### CONSIGNES DE L'EXERCICE
(a) Répondez à ces questions sur la lettre consacrée au pardon de Kippour :
(i) De quelle ville la lettre est-elle datée ?
(ii) Quelle année un ami a-t-il souhaitée à la fille de l'auteur de la lettre ?
(iii) Combien d'heures la remise en question devait-elle occuper, selon la croyance d'enfance évoquée dans le dernier paragraphe ?
(b) Poursuivez la lettre consacrée au pardon de Kippour après sa dernière phrase.

### TEXTE FOURNI
######

Publié le 24 Septembre 2015

Holon, le 25 septembre

Ma chère petite soeur,

Meh’ila… Beurk. Mais qu’est-ce qui nous arrive ?

Moi, quand j’étais petite, le pardon, on l’implorait du ciel, avec humilité et jeûne et contrition, pendant qu’en gage de bonne foi, on pardonnait magnanimement à tous ceux qui nous pourrissaient bien la vie sur terre, sauf Raymond Bettoun et la Marthe Villalonga de Comme t’y es belle qui ne pouvaient s’y résoudre.

Internet aidant, la pensée s’est retournée comme un gant, régressive et ridicule. Puisqu’il faut méh’iler, méh’ilons, a écrit un ami à ma fille avant de lui souhaiter une année coulante comme une mlouh’ia et pimentée comme une tchouktchouka.

On va où là ?

Meh’ila... Je ne saurais te dire à quel point la valse de ces “pardons” hypocrites me consterne. Peut-on faire plus fourbe ? Pardon de ne t’avoir rien fait, hi hi hi, des fois que, éventuellement, par inadvertance, à l'insu de mon plein gré...

Quand nous n’avons jamais été si divisés et que notre discorde ne s’est jamais exprimée de façon si violente et si moche. Les électeurs de gauche ont-il meh’ilé les électeurs de droite ? Non, ça ne marche pas dans ce sens. Soit. Les électeurs de droite ont-ils meh’ilé ceux de gauche qu’ils n’aiment pas, insultent sciemment, dénigrent à tout-va, leur souhaitant à longueur de temps pis que pendre ? Non, n’est-ce pas ? Ah bravo.

Ne crois pas, je vais très bien. Certes, j’ai été grandement aidée dans mes réflexions métaphysiques par certaine personne qui m’a agressée verbalement cette semaine avec une telle mauvaise foi et une violence si incompréhensible qu’elle m’a laissée totalement déchirée, comme d’habitude, entre mes responsabilités diverses et variées et mon syndrome Cyrano, toujours lui, qui me commande irresponsablement de claquer les portes, le panache fier et le nez au vent, mais quand même.

Qu’ils sont loin les kippours de mon enfance, quand je croyais que ce jour noble entre tous était destiné à l’introspection, la réflexion sur le monde et sur soi-même, et que la remise en question était censée être si profonde, si intense, qu’elle devait occuper chaque seconde de ces 25 heures, sans laisser de temps pour rien d’autre, ni la nourriture, ni la toilette, ni rien.

######

### JEU DE DONNÉES
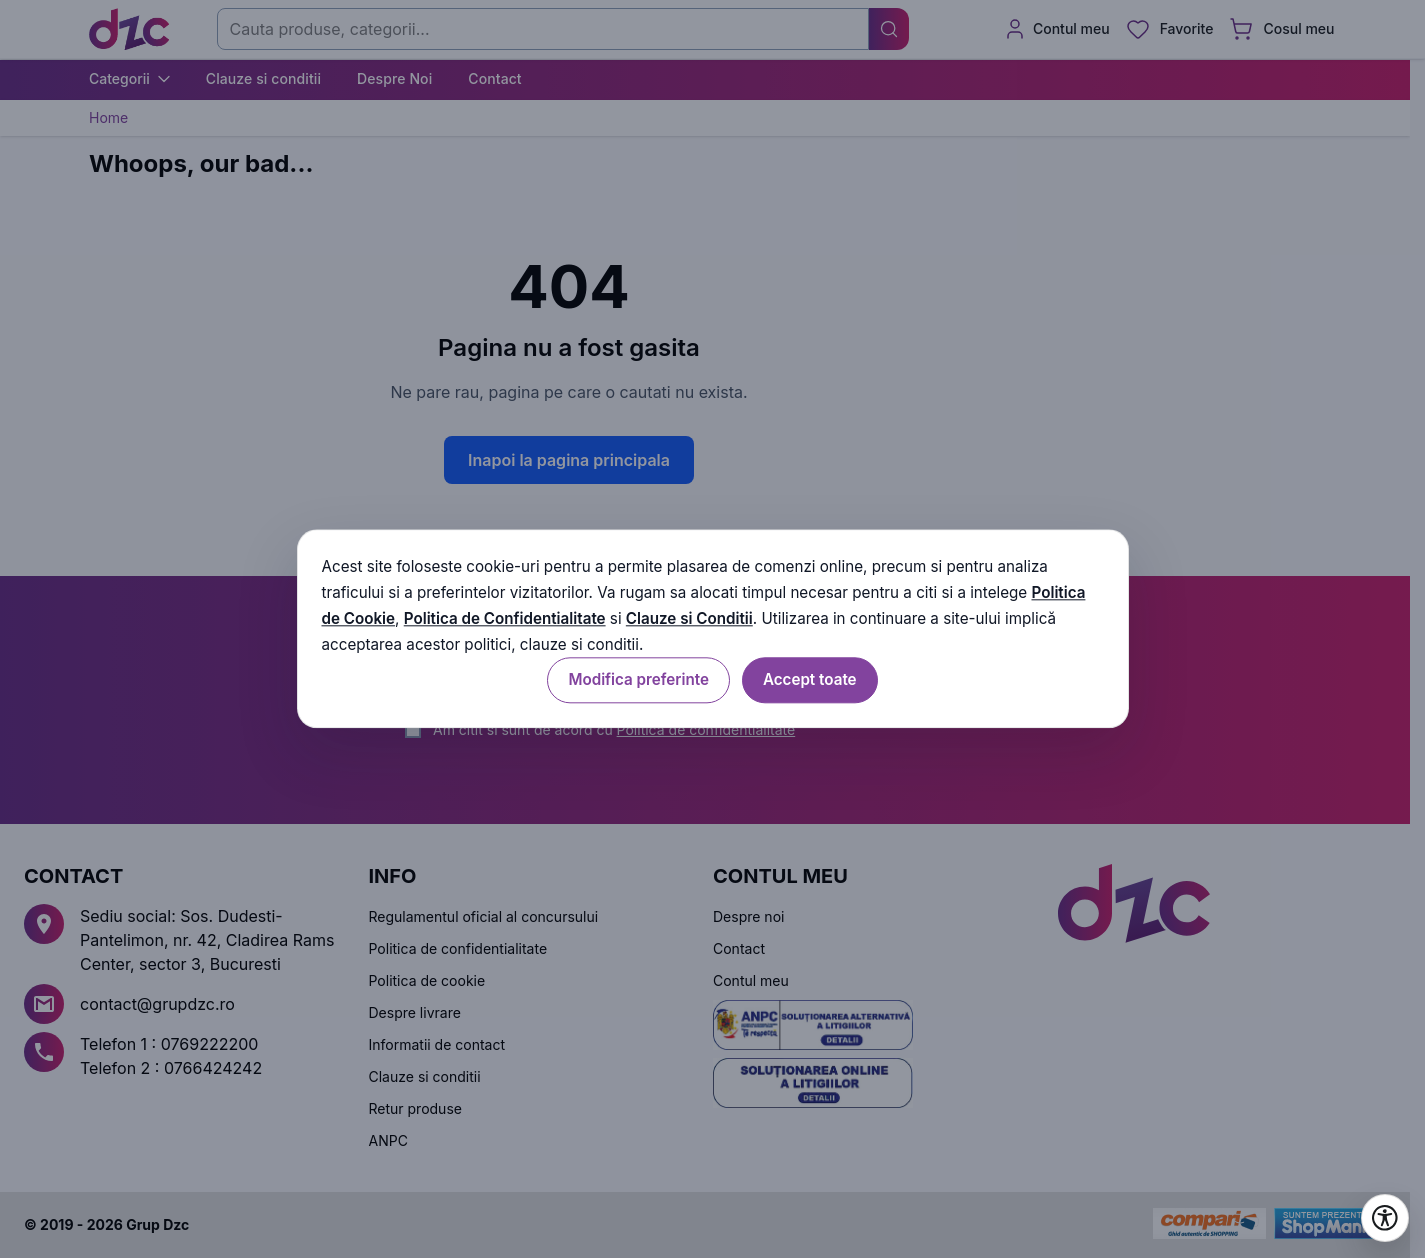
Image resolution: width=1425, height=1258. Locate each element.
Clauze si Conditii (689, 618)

######

### RÉSULTATS ATTENDUS
(a)
(i) Holon.
(ii) Une année coulante comme une mlouh'ia et pimentée comme une tchouktchouka.
(iii) 25 heures.

(b)
Je trouvais ça beau, je trouvais ça grand, je n’étais jamais si heureuse que quand mes amies, toutes mes amies, quoi juives, quel rapport ? venaient vivre cette expérience élévatrice avec moi.

Quelle truffe.

Il n’empêche. Depuis que nous vivons en Israël, on ne se refait pas, Kippour reste chez nous un jour spécial de partage familial. Nous y accueillons chaque année les amis des enfants qui aiment j’en suis sûre autant l’esprit de réflexion de cette journée (puzzles, loup garou) que les patates confites du hamin traditionnel qui achève de caler dans l’huile les idées de tous.

Je m’enorgueillis de penser que certaine année, au cours d’une journée particulièrement longue où l’odeur du hamin en question devenait chaque seconde plus difficile à respirer, j’ai demandé finement quelle résolution non grasse pouvait sortir de tout ça, et d’une petite voix au milieu du tollé que j’ai soulevé, certaine fille nous a sidérés en nous avouant être brouillée depuis des années avec sa soeur aînée. Comme quoi… Le soir venu, après les patates dorées, cette petite a téléphoné à sa soeur.

Cette année, nous avons fait plus fort. Je préparais mon hamin, encore ?, quand mes pois chiches ont disparu. Volatilisés. J’ai commencé par chercher, puis ta nièce est allée en acheter avec sa copine, mais évidemment, tout était déjà fermé.

- Je vais aller demander à la voisine.

- Tu crois ?

- Oui. et comme c’est Kippour, je ne vais pas aller demander à la sympa, je vais aller demander à la peste.

J’adore cette petite.

Tu as bien lu. La peste d’à côté, celle-là même qui a tué son citronnier parce qu’ils donnait ses plus beaux fruits dans mon jardin, agresse mes enfants en permanence, a cassé mon tableau de Louise Brooks et a été sidérée quand j’ai tapé à sa porte l’année dernière pour lui dire que si elle voulait la guerre, (bravo maman ! yesh, enfin) eh bien, elle ne l’aurait pas parce que pour la guerre, il faut être deux et qu’elle était toute seule (mais… mais…), puisque je ne jouais pas à ce jeu-là, désolée (pff, maman, tu es irrécupérable), la peste d’à côté, donc, a été très touchée de nous donner et ses pois chiches et ses bons voeux et bien entendu, mes pois chiches perdus ont réapparu la seconde même du retour de ta nièce avec les pois chiches bénis de Sarah.

Le fait est qu’il est bien plus significatif de pardonner à ceux qui nous ont vraiment cassé les pieds que demander pardon à ceux auxquels nous n’avons rien fait.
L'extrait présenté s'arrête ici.